— WHAT YOU SHOULD DO —
Within the entries below, find the lines that hold "Task" and report only how many there are.

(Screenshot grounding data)
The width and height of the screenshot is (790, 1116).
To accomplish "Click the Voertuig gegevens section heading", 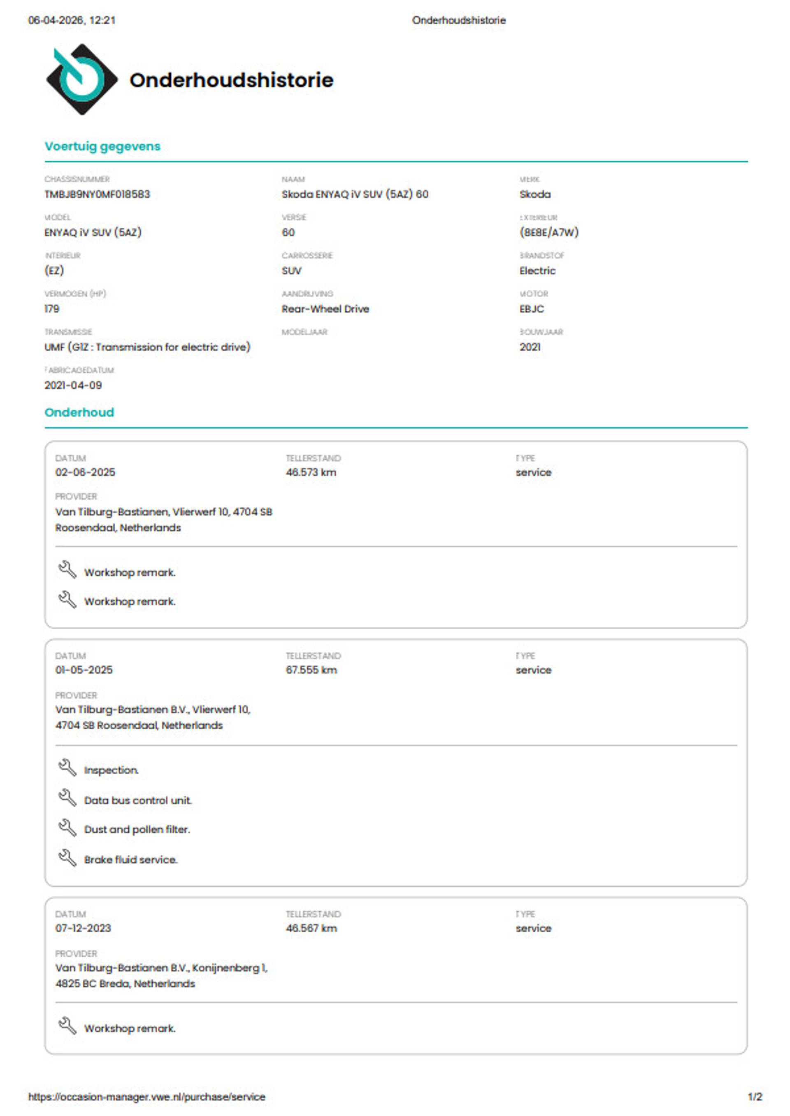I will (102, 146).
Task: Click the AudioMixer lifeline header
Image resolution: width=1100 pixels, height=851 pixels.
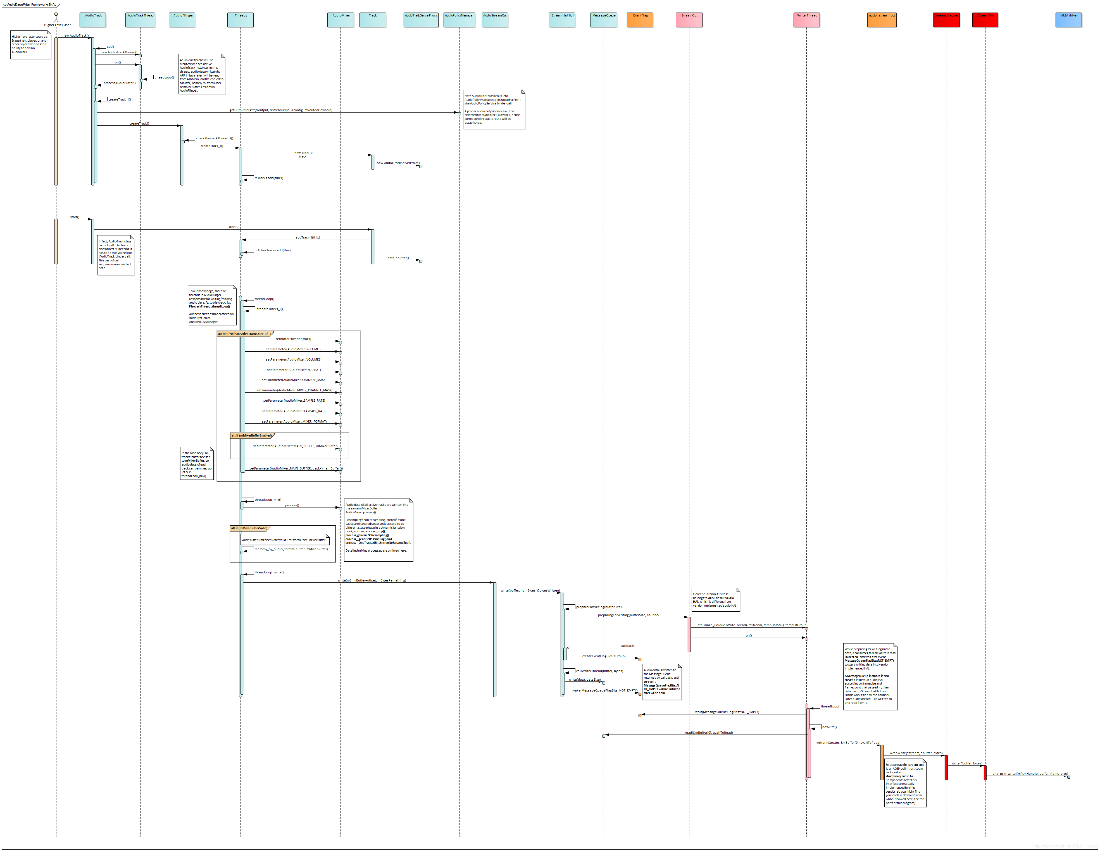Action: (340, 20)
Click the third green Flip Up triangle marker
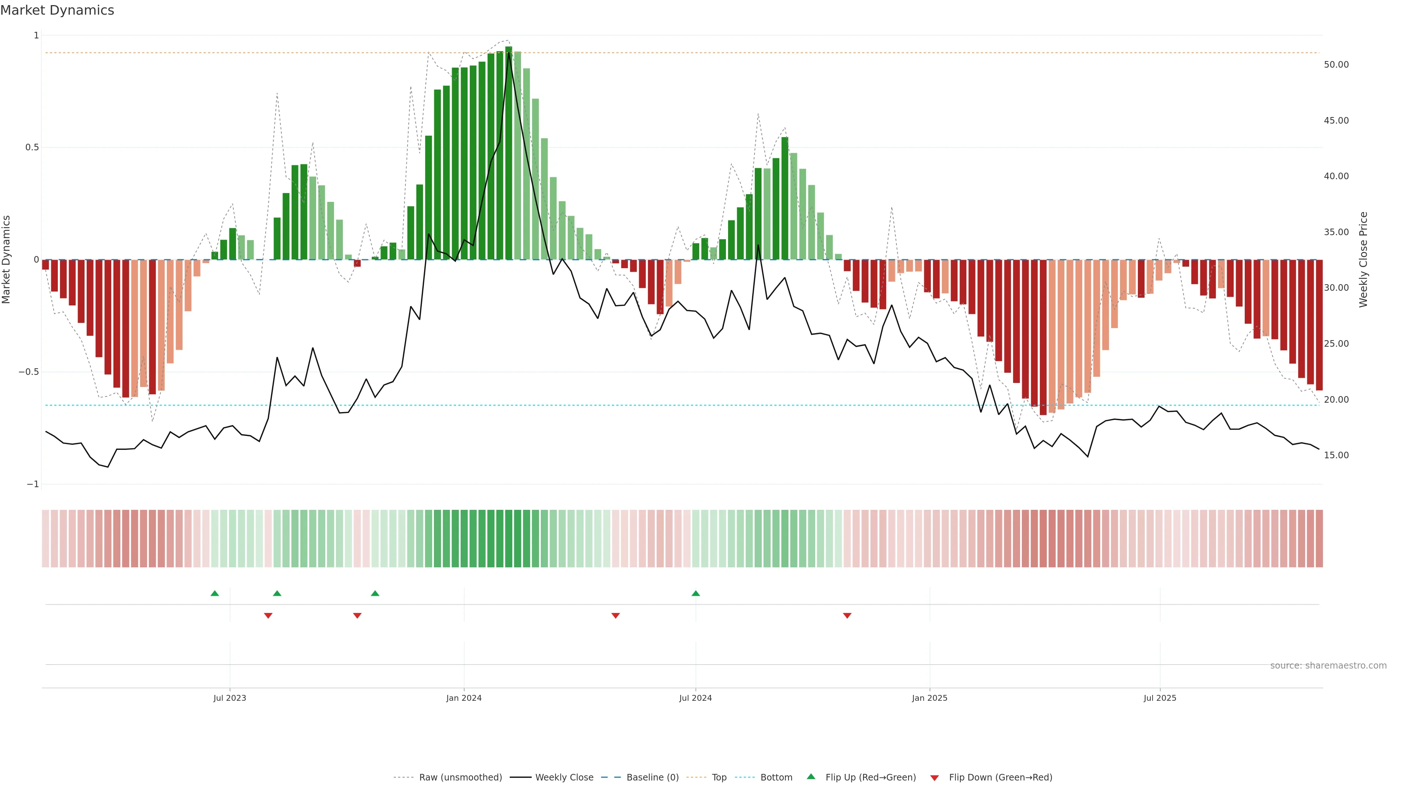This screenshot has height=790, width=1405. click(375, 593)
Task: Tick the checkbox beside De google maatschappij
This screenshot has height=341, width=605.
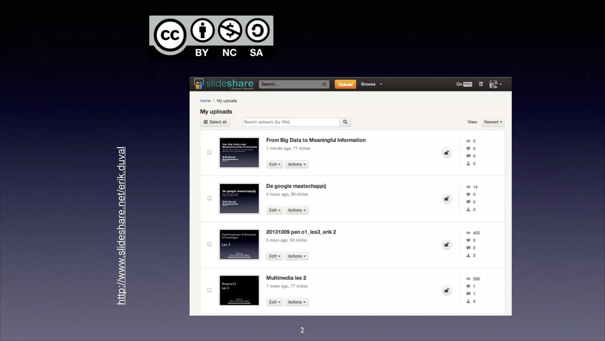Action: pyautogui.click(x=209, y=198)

— EXPECTED ANSWER —
2